In addition to clock frequency, design teams have come up with numerous ways of increasing microprocessor performance. One popular way is to add multiple execution units. Motorola has increased the performance of PowerPC Microprocessors with the addition of a vector execution unit. The vector execution unit enables the processor to execute Single Instruction Multiple Data (SIMD) extensions of the PowerPC architecture and is called AltiVec technology [1].

The first microprocessor to include the AltiVec

technology is Motorola's fourth generation PowerPC microprocessor[2]. The addition of AltiVec technology enables the PowerPC microprocessors to concurrently address high bandwidth data-processing and algorithmically intensive applications.

## 2: Organization

AltiVec Technology adds 162 new instructions and a new 32 entry, 128 bit vector register file to the PowerPC microarchitecture. The operands of these new instructions are 128-bit wide vectors, and can be subdivided into either 16, 8-bit integers, eight, 16-bit integers, four, 32-bit integers, or four, 32-bit single-precision floating-point numbers as seen in Figure 1. The instructions operate on either one, two, or three operand input vectors from the Vector Register File (VRF). Vector instructions are dispatched to the Vector Execution Unit in parallel with instructions dispatched to the scalar fixed-point, scalar floating-point, or load/store units. Data for dispatched vector instructions is stored in the VRF, separate from the scalar register files, and results are placed on separate Vector Rename Buses.

Motorola's fourth generation PowerPC microprocessor has a short pipeline and dual dispatch design similar to the current PowerPC 750<sup>TM</sup> microprocessors [3]. It adds to that a powerful new memory subsystem, a faster floating point unit, and the new vector execution unit and register file. By including a separate register file, AltiVec technology supports a 128-bit datapath without sacrificing the total number of registers available to the vector execution units. This simplifies compiler instruction scheduling, minimizes stalls in the pipeline caused by resource limitations, and eliminates context switching performance penalties when mixing vector and scalar instructions.

AltiVec operations include integer addition and subtraction (with and without carry-out); multiply odd and even (eight and 16 bit only); multiply and add (high or low, with or without rounding, 16 bit only); multiply sum (eight or 16 bit only); average; sum across (32 bit only); sum across partial; logical AND, OR, XOR, AND with complement, and NOR; element rotate left; ele-

ment shift left or right; 128-bit shift left or right; compare equal-to; compare greater-than; conditional select; shift left or right by octet, shift left double (two 128-bit concatenated vectors) by octet; maximum; and minimum. In addition, many of the operations can act on signed or unsigned operands and can produce modulo or saturated results. The multiply and add high can be used for fractional fixed-point numbers instead of integers.
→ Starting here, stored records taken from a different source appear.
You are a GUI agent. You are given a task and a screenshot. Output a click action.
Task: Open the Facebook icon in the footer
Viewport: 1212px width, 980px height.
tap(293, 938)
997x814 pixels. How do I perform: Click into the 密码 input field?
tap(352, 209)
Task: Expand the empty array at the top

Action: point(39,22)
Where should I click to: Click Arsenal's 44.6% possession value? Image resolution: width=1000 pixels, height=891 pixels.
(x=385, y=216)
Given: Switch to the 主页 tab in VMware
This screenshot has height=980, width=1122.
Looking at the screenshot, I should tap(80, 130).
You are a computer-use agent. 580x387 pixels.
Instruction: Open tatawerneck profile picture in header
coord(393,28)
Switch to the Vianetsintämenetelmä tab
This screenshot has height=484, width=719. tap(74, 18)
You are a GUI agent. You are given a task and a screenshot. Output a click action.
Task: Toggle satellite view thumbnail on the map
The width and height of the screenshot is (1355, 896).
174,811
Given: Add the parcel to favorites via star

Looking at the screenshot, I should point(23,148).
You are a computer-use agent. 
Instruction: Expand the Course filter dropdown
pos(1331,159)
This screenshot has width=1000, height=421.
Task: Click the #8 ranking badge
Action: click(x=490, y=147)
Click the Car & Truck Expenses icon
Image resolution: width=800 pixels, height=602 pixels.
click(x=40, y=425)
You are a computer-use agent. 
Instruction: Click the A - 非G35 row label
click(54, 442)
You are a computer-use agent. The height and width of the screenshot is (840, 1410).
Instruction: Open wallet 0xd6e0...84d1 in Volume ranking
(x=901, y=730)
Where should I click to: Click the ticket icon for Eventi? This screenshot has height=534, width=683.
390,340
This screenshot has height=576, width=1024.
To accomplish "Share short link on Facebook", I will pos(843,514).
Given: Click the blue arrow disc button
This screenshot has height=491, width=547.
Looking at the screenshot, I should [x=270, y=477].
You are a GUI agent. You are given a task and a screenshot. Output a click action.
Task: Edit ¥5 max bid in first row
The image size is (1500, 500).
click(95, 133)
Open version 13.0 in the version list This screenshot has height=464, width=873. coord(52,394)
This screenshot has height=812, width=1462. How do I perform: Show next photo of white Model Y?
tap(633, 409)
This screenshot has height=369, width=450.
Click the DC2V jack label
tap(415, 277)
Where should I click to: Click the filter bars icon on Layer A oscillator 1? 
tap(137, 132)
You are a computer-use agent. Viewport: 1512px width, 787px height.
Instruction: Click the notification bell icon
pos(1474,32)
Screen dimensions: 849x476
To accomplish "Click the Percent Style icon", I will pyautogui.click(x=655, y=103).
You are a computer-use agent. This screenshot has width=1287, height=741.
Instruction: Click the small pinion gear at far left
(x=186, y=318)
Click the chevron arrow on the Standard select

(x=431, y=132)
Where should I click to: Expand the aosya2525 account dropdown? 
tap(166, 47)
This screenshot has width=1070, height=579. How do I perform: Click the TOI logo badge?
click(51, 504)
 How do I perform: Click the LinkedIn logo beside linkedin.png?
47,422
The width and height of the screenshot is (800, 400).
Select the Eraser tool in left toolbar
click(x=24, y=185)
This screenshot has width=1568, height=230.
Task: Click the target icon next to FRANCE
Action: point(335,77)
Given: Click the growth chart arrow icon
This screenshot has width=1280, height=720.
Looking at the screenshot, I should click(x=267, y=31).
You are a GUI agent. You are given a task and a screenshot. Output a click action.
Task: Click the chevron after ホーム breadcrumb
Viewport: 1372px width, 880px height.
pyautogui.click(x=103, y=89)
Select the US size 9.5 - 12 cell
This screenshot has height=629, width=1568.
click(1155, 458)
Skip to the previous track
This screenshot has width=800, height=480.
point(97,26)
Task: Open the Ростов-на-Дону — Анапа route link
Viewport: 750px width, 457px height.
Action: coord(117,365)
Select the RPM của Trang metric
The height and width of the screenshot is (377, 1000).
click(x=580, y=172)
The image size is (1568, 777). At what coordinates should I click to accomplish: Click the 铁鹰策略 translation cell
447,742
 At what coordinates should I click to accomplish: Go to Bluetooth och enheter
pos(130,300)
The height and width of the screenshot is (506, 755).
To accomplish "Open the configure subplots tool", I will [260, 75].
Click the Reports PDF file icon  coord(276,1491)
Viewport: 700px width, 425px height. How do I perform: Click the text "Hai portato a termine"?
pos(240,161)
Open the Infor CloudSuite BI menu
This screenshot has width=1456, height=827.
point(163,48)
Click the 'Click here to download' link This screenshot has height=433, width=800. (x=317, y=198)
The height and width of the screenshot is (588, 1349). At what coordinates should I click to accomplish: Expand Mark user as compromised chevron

Figure 1: Vector Operand Format

Operations on single-precision, floating-point numbers include addition and subtraction; multiply-add; compare equal-to; compare greater-than; compare greater-than or equal-to; compare bounds; maximum; minimum; reciprocal estimate; reciprocal square root estimate; log2 estimate; 2 raised to the exponent estimate; negative multiply-subtract; round to floating-point integral (with selective rounding modes); convert from fixed-point word; and convert to fixed-point word with saturation. Because there is no separate multiply instruction, in order to perform multiply-only operations, a register with zeros must be used for the add operand of a multiply-add instruction.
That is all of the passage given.